Menjadi jurnalis, salah satunya pernah saya tuliskan pada kompasiana dengan judul Sebuah Refleksi, Mengapa Saya Menjadi Jurnalis? Sebuah refleksi yang sangat polos dan sederhana, ditulis oleh perempuan dengan semangat muda berusia 23 tahun.
Saya baca kembali sebuah refleksi pada tahun lalu saya berusia 24 tahun. Judul tulisan ini adalah Bikin Berita Nggak Cukup Bermodal Idealisme, Yakin Masih Mau Jadi Jurnalis? Dalam tulisan itu saya menemukan sebuah realitas bahwa pada dasarnya media hanyalah alat menjadi jurnalis. Sebuah refleksi soal konvergensi media dan senjakala media cetak atau media konvensional. Ada sebuah pemahaman atas dinamika baru dan perubahan zaman yang membuat saya belajar mentoleransi segala prinsip-prinsip ideal yang saya kenal dan pegang sejak kuliah.

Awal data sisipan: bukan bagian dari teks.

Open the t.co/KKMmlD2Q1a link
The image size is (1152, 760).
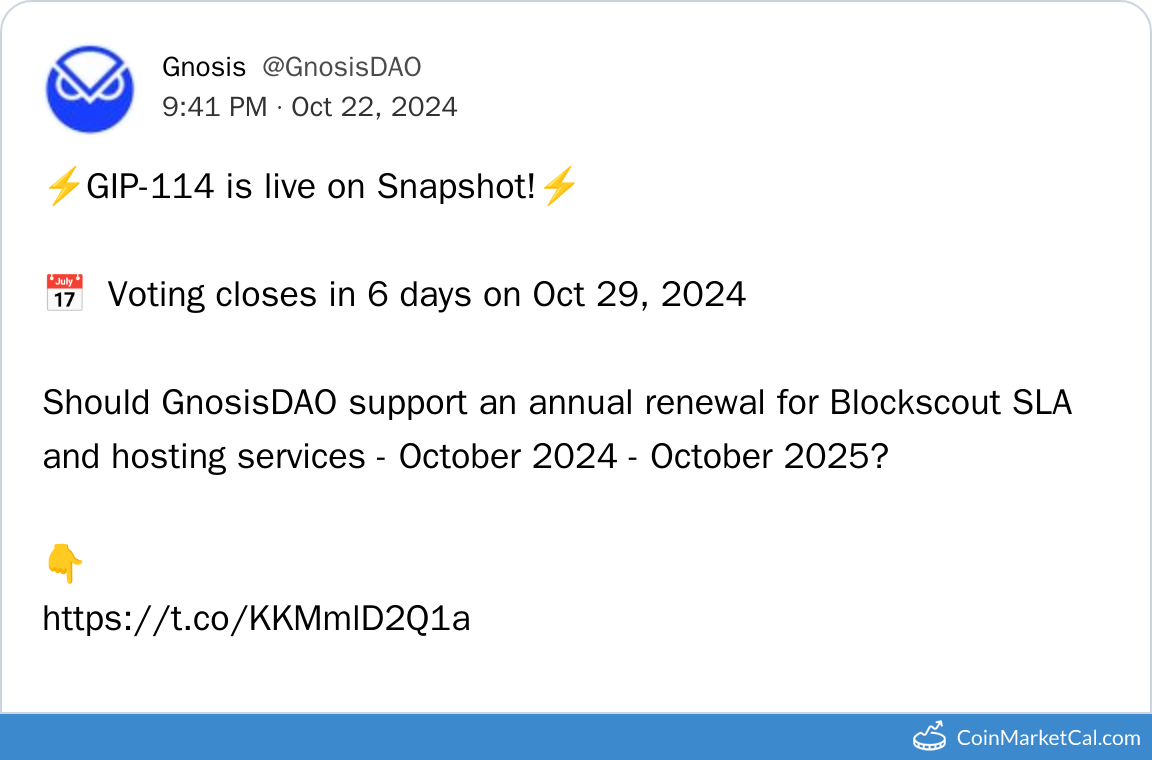(256, 619)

Perjalanan masih berlanjut hingga sekarang, dimana beberapa bulan lalu kerap kali saya menyendiri dan menoleh sedikit ke belakang tentang apa saja yang telah berubah dan apa saja yang saat ini mengganggu saya.
Ternyata benar kata beberapa senior saya pada saat saya masih kuliah bahwasanya menjadi jurnalis ekonomi adalah lahan yang basah. "Dijaga batinnya, Tita. Dijaga integritasnya. Ruang media ini sangat kecil, jangan sampai kamu dicap jelek."Â Ungkapan seorang senior saya itu selalu saya pegang sampai saat ini. Batin saya banyak bertarung sejak awal tahun ini menjadi jurnalis di sektor perumahan, lebih tepatnya properti.
Saya yang memosisikan diri seperti anak polos bau kencur baru menyadari betapa basahnya lahan isu ini. Seringkali saya marah mengapa saya dilemparkan ke dalam industri ini? Seringkali juga saya mengutuk teman-teman saya dan kantor saya. Seringkali saya juga mengutuk narasumber saya. Namun, lagi-lagi, semua hanya berdiam dalam nyaman dan sunyinya hati.
Namun saya terus berefleksi atas dinamika ketidakadilan yang bergema dalam batin saya. Menjadi pemarah bukanlah tipikal pribadi saya, kalau pribadi yang gagal move on, ya mungkin (biar jangan terlalu serius sebab cerita ini masih panjang, hihihi). Saya terus berpikir, membaca, berefleksi, mengapa ada orang-orang yang hidup hanya untuk mengeruk keuntungan materi?
Saya tersentak pada Januari 2018 lalu, ketika membaca Aliansi Jurnalis Independen (AJI) Jakarta mengatakan upah layak jurnalis pemula untuk tahun 2018 harusnya mencapai Rp 7,96 juta. Menurut AJI upah ini diberikan untuk menciptakan profesi jurnalis yang bisa independen dan menciptakan karya jurnalistik yang baik. (Detik.com).
Ketua AJI Jakarta Ahmad Nurhasim mengatakan, besaran upah layak jurnalis pemula di Jakarta pada 2018 sebesar Rp 7.937.949. Jumlah ini meningkat dibanding upah layak 2016 sebesar Rp 7.540.000 dan 2015 sebesar Rp 6.510.40. Ada pun survei AJI ini dilakukan pada 29 media Indonesia dan 2 media asing yang terverifikasi sejak Desember 2017.
Angka yang dikeluarkan AJI Jakarta jujur saja bagi saya sangat bombastis. Tentu angka ini sangat menguntungkan jika dilihat sekilas saja, namun jika melihat detail kebutuhan yang dijadikan acuan ada beberapa poin yang tak saya sepakati. Namun tulisan ini tentunya tidak bertujuan mengkritik variabel kebutuhan jurnalis dari survei AJI Jakarta, sebab saya ingin mengatakan bahwa temuan AJI menjawab beberapa kemarahan saya.